Rising electric bills elicit fury, desperation

Advocates fear new costs will push some working poor into homelessness



For Baltimoreans living on a fixed income, one question has overwhelmed most other concerns this week: Where will they find the money to pay a 72 percent increase in their electricity bills?

"Concerned is not the word. People are sick," said Jesse Peaker, a West Baltimore retiree. "72 percent? They've got to be out of their minds. Somebody is, and I don't think it's me."

As news about soaring electricity costs spread across the city this week, residents expressed a mixture of fury, frustration and bewilderment about the increases -- an expected $743 a year for the average Baltimore Gas and Electric residential customer.

The increase is slated to go into effect in July when legislated rate caps expire.

"People are going to be in crisis. They're not going to be able to sustain their households. They're not going to have enough money for rising costs," said Peggy Vick, the director of volunteers and family services at the Salvation Army in Baltimore.

"There are a lot of people in our society who have to choose between having electricity or food or getting their prescriptions filled -- what we consider the basics in life."

Administrators at social service agencies that work with the most vulnerable citizens are bracing for the worst. They say they are already overwhelmed with clients seeking help because they are unable to pay for their utilities, and the price increases are likely to inspire a fresh wave of desperation.

Many people in Baltimore already spend 50 percent of their income on housing, said Laura Gillis, the president and CEO of Baltimore Homeless Services Inc.

"These increases in fuel prices will be a real hardship for people who are just making it in housing right now," she said. "There's concern about increasing homelessness."

The Samaritan Center in Baltimore, a program administered by Catholic Charities and St. Vincent de Paul, is already seeing a huge spike in the number of people seeking financial assistance with their BGE bills, said Kerrie Burch-DeLuca, a Catholic Charities spokeswoman.

The center, which opens at 8:30 a.m., had to close its doors at 10 a.m. every day this week because the staff couldn't process additional clients. Because of the rush, organizers started taking appointments rather than working on a first-come, first-served basis.

"People are quite frantic," Burch-DeLuca said. "These people are working poor. They are employed, they do have an income. But the utilities segment of their incomes has outpaced what they can pay."

Evil now, evil later

This week, the state Public Service Commission threw its weight behind a plan to allow customers who can't pay the higher bills at once to delay them and pay BGE 5 percent interest.

But that plan has done little to quell anxieties. Many critics view it as a choice between evil now or evil later.

"I'm on a fixed income, in a wheelchair. I just had heart surgery. There's no way. There's no way we can make it on what we get," said Velma Moseley, 63, who lives in West Baltimore with her sister and four great-grandchildren.

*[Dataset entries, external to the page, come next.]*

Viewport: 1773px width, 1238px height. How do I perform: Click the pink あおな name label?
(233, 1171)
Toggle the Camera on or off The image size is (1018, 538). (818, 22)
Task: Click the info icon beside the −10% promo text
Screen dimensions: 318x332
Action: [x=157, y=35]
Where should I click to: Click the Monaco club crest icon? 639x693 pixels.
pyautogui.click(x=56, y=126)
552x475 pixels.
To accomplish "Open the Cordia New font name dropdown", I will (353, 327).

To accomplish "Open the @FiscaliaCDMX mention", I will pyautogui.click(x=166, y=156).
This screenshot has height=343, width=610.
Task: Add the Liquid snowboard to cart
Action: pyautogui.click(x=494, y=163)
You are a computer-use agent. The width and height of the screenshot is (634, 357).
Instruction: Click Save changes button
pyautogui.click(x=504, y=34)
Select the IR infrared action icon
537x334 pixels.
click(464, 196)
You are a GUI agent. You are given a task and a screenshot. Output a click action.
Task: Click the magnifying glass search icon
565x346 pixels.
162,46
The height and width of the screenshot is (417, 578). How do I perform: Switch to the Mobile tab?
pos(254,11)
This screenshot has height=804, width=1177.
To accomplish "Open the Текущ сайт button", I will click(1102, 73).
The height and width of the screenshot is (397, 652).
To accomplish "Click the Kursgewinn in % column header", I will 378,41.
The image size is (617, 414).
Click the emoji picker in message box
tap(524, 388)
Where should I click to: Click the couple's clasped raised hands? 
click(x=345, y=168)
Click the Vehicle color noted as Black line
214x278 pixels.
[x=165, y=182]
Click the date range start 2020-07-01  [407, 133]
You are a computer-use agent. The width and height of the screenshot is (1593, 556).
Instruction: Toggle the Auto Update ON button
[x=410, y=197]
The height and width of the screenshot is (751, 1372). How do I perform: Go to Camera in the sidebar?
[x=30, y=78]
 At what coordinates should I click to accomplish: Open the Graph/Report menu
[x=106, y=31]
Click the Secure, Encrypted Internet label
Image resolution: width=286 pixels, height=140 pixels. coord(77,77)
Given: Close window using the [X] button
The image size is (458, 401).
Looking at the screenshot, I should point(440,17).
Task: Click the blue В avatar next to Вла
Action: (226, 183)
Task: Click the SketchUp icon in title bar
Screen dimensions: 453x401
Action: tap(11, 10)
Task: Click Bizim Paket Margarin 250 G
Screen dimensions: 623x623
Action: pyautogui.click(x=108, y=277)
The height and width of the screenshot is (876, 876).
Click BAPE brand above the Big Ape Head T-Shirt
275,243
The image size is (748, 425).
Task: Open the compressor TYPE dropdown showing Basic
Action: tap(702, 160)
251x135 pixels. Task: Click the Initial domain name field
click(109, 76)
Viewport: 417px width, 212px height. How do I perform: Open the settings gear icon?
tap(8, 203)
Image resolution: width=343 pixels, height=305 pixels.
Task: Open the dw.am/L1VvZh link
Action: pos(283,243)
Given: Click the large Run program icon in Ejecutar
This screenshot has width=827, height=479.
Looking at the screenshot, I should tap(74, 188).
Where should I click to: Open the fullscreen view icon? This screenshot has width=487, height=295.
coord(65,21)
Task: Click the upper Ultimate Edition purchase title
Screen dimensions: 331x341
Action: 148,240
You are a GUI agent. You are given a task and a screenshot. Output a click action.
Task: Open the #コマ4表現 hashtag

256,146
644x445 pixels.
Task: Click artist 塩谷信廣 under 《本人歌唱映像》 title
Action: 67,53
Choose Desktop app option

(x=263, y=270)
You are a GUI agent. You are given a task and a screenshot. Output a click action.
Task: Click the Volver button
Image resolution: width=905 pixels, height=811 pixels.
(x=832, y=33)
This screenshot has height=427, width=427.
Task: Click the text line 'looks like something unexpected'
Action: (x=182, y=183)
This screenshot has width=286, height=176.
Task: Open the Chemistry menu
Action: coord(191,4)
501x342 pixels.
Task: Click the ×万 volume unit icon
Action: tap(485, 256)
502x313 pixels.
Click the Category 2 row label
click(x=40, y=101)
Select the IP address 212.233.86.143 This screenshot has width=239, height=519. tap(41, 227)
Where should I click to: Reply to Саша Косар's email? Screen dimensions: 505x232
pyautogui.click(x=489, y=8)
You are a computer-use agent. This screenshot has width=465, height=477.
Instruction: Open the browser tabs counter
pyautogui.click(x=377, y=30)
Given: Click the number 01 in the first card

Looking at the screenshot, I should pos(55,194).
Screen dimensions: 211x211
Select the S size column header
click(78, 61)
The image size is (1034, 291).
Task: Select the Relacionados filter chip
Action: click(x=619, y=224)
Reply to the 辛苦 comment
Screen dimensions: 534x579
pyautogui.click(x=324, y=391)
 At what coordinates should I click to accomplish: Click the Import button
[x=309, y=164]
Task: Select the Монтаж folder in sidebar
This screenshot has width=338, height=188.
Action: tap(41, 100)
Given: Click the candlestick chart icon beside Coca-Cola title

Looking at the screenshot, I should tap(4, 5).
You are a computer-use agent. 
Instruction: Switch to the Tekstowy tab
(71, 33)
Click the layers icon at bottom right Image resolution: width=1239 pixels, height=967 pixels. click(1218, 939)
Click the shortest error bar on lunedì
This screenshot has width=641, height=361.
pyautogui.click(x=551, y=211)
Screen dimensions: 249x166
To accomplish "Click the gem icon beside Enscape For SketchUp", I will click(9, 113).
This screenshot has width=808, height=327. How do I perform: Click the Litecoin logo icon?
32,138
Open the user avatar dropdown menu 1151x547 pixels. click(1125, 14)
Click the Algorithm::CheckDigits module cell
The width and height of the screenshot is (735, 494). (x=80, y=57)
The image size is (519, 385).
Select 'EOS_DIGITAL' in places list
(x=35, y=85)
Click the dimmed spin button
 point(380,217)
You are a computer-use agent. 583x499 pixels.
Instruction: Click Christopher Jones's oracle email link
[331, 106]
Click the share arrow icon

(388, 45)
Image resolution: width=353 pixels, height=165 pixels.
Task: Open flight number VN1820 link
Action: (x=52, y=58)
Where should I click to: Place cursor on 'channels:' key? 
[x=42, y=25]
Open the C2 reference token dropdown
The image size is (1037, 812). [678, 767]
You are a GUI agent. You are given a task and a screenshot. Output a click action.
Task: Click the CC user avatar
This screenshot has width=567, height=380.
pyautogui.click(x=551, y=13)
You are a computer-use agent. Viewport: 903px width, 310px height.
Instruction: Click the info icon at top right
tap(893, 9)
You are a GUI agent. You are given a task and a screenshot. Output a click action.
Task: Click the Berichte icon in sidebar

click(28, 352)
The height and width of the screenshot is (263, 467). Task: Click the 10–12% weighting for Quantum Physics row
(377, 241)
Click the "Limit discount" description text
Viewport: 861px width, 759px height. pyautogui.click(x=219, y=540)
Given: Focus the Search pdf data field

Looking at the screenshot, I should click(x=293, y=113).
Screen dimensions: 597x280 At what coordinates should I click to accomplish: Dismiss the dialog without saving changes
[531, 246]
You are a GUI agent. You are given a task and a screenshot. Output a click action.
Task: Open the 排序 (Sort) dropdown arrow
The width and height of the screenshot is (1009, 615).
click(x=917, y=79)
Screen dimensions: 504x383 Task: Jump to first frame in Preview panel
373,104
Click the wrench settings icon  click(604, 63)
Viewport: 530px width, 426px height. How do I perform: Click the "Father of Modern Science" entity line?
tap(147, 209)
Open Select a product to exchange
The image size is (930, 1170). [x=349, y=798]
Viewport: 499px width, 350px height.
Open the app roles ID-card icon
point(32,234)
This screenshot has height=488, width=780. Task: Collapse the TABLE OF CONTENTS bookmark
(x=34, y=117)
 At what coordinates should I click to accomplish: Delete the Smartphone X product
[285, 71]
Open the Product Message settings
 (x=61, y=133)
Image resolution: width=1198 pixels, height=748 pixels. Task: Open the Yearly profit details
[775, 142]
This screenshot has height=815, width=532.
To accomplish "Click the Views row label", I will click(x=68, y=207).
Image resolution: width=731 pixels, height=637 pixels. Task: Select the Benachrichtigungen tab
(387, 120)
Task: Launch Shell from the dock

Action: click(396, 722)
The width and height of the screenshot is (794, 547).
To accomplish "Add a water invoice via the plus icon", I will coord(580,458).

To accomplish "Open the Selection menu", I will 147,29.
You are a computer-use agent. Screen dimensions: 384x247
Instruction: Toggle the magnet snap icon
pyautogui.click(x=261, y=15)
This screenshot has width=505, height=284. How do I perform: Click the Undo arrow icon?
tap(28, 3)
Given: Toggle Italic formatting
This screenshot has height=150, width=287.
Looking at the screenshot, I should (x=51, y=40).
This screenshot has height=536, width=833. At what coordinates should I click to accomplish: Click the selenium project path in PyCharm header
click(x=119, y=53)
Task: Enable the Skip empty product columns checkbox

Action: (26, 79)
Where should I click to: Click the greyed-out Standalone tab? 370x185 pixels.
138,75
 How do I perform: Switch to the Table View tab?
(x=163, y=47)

"By the time we pay the rent, there's not much left to pay for food. We've got to eat. We've got to pay our other bills. We can't let the telephone go."

Electricity is crucial for her, she said, because she needs to charge the wheelchair she relies on to move around. Her house has electric heat. And over the summer, she has to use the central air conditioning because she and two of the kids suffer from upper respiratory problems. She already pays about $280 a month for gas and electricity, she said.

"What can I cut back on?" she said. "I don't know what we're going to do. ... I can't work. I don't have nobody to give me anything."

Peaker, who lives nearby, was on his stoop with his sister, thinking about having a cigarette.

"Half the people in this area" -- he motioned around him -- "a lot of times there's no male in the house. ... They don't have no job. They're collecting food stamps. They can't afford a 72 percent increase."

A retired police officer who collects a pension and social security, Peaker, 72, said his BGE bill is already between $300 and $400 a month.

As it is, he only occasionally runs a fan in the summer, Peaker said, and he doesn't see a way of personally cutting back. He's convinced that deregulation was a big mistake.

"They never had no business doing it in the first place," he said. "If you're going to play that kind of game, put it on a ballot."

Rather die

His sister, Judith Hallums, said she might have to think about moving to smaller quarters in a senior center, but the thought fills her with dread. "I hope I die before I get to that point," she said.

As for conservation, residents said they would try to turn lights off, cut back on air conditioning and draw the shades.

But many also said there is a limit to what conservation can do for them and what they are willing to do.

"I'm not going to sweat," Sherman Jones, a 43-year-old dry wall finisher, said as he waited for the bus.